Maybe that's something Mr. Atma and Norm approve of.  Indeed, in a post below, Norm approved of the Court's taking away from the provience of the jury the ability to weigh youth as a mitigating factor.  I wonder how Norm would feel if the Court decided to take away the issues of damages from a jury, or if the Court decided that all trials should be before judges.  After all, the Eighth Amendment, like the Sixth and Seventh amendments, are just words, subject to a more "enlightened" interpretation at the Court's whim.

We either trust juries, or we don't.  In Roper, the Court distrusted the juries ability to weigh youth and childhood abuse as a mitigating factor.  Like State Farm v. Campbell, the Court said judges know better, and we must restrain juries.

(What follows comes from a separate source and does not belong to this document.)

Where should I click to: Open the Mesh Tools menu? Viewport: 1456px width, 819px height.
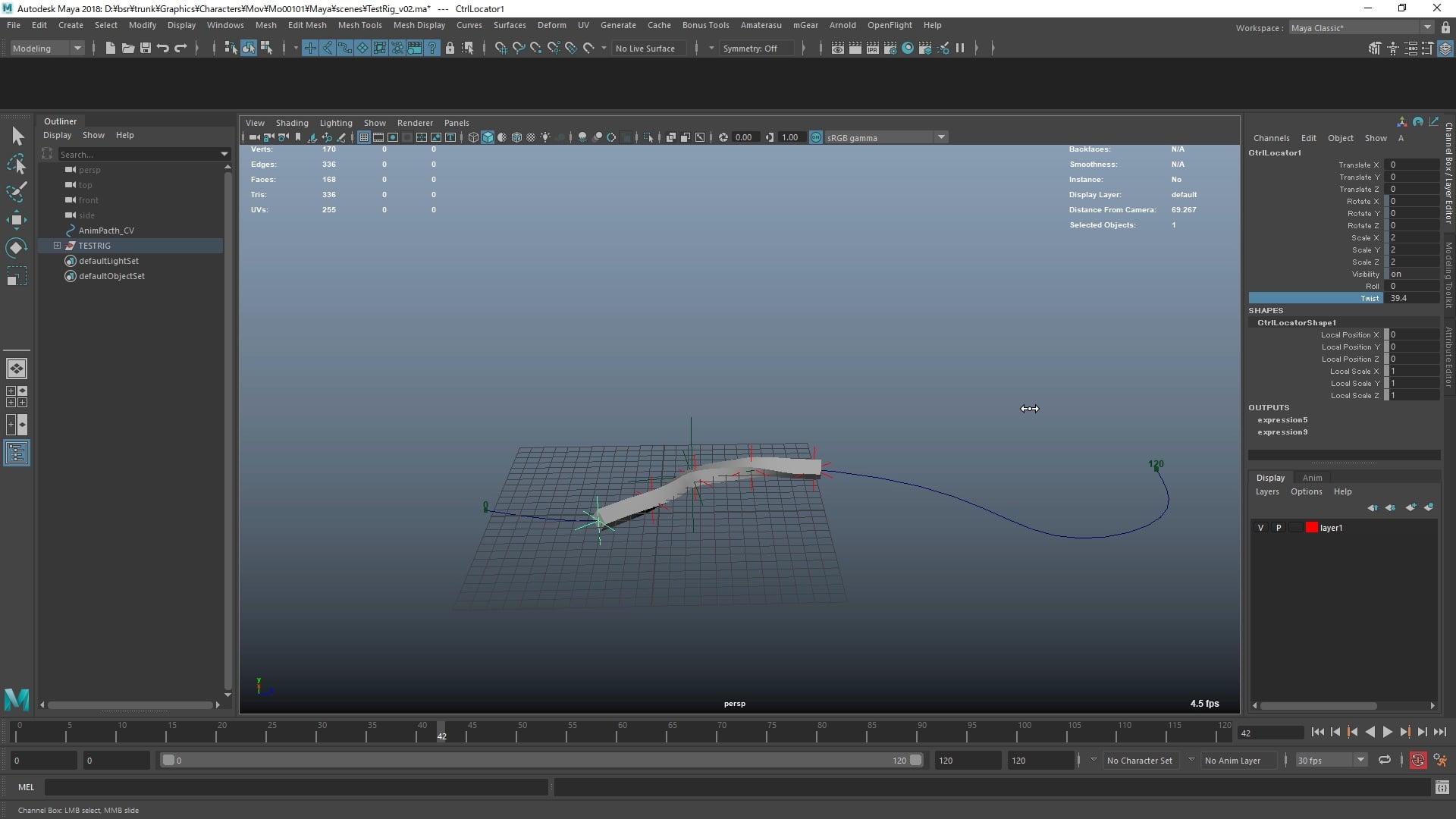(x=360, y=25)
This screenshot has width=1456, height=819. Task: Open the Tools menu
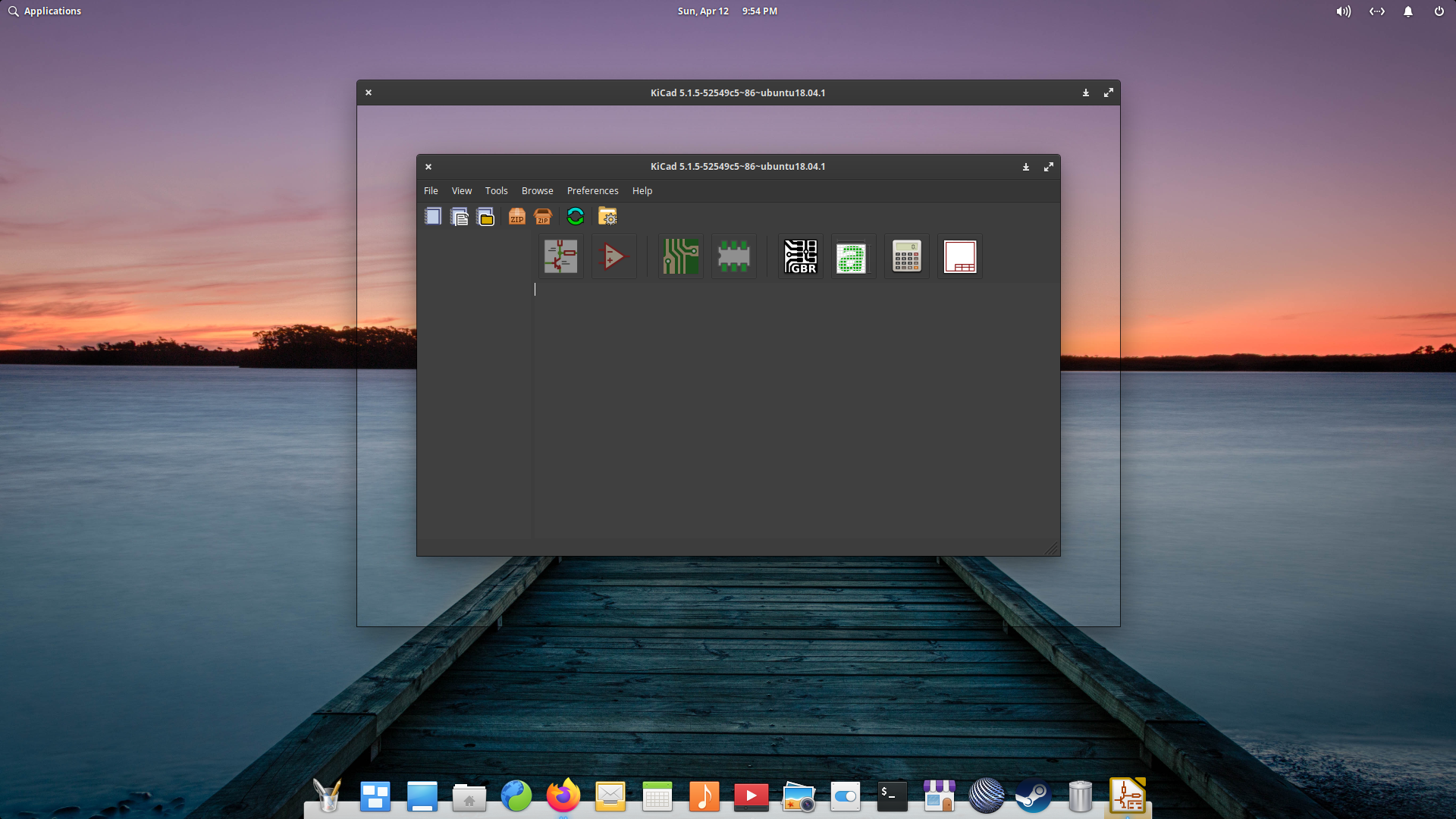[x=496, y=190]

I guess I'm outdated, since I think the jury's powers have already been unduly encumbered, and that juries should have the power to pass on the justness of a law before convicting.  But hey, in an era of tort reform, we can't be surprised when death is snatched from the jury.  After all, juries are out of control, right?

What issues will the Court next take from the jury?

UPDATE: Mr. Atma makes a peripheral but fair point, writing:

A jury can't consider mitigation evidence that it never sees. As soon as you start arguing that states should be providing an adequate defense to capital defendants, then I'll grant some validity to your argument about juries.

I disagree with Strickland, and I think that most people who call themselves "criminal defense lawyers" should be disbarred for incompetence.  I also think that all human institutions are flawed, and therefore, the death penalty should not be available in most cases.  But whether capital representation is inadequate (it is) is a different issue from whether the Court should take an issue away from the jury.

Also, I oppose the death penalty.  But so long as its constitutional, the Court must allow juries the option to met it out.  To say otherwise is to align one's self with the Roy Moore school of jurisprudence.


When There's A Level Playing Field

Norm suggested below that the techniques learned at the Trial Lawyers College be made available to all.  Why?

Don't government agencies have enough advantages?  The prosecutor gets to decide what charges to file and what bail should be set at - effectively determining whether the accused must choose between posting bond or retaining counsel of choice.  If the accused demands Sixth Amendment right to a jury trial, the judge and prosecutor will punish him.  The government can bribe witnesses, offering plea bargains and money in exchange for witness testimony. 

Also available to the government are nearly unlimited investigative resources.  And the Court has clearly said that the government need not use those resources to ensure they snagged the right man.  Should we also forget that judges and juries give police officers almost cult-like deference?  Oh, and then there's the grand jury.

When the playing field is leveled, then yes, prosecutors should have equal access to Spence's goofy tactics.  But until then, criminal defense lawyers should have access to at least one thing unavailable to the prosecution.


A Day in the Life of an Anti-Drug Zealot

He woke up at his usual time of 6 a.m., rubbed his eyes, and brewed a pot of coffee.  "Man, I'd be finished without this stuff," he chuckled to himself.

After a hectic morning, he decided on a two martini lunch: "It's to calm the nerves," he said to the wide-eyed waitress.

Finished with work, he heads home, where he enjoys a thick steak, salted baked-potato, and creme brulee.

For his post-dinner pleasure, he winds down with a good book, a courvoisier and a Cohiba his friend snuck in after vacationing in the Dominican Republic.

At around 9 p.m. he popped a little blue pill, since things haven't worked the same since he turned 50.

Afterwards, he and his wife are watching the evening news when a headline flashes at the bottom of the screen.  "BREAKING STORY: Man caught with 50 kilos of marijuana arrested."

"Thank God," he says to his wife, "that the police are keeping these dope pushers off the streets."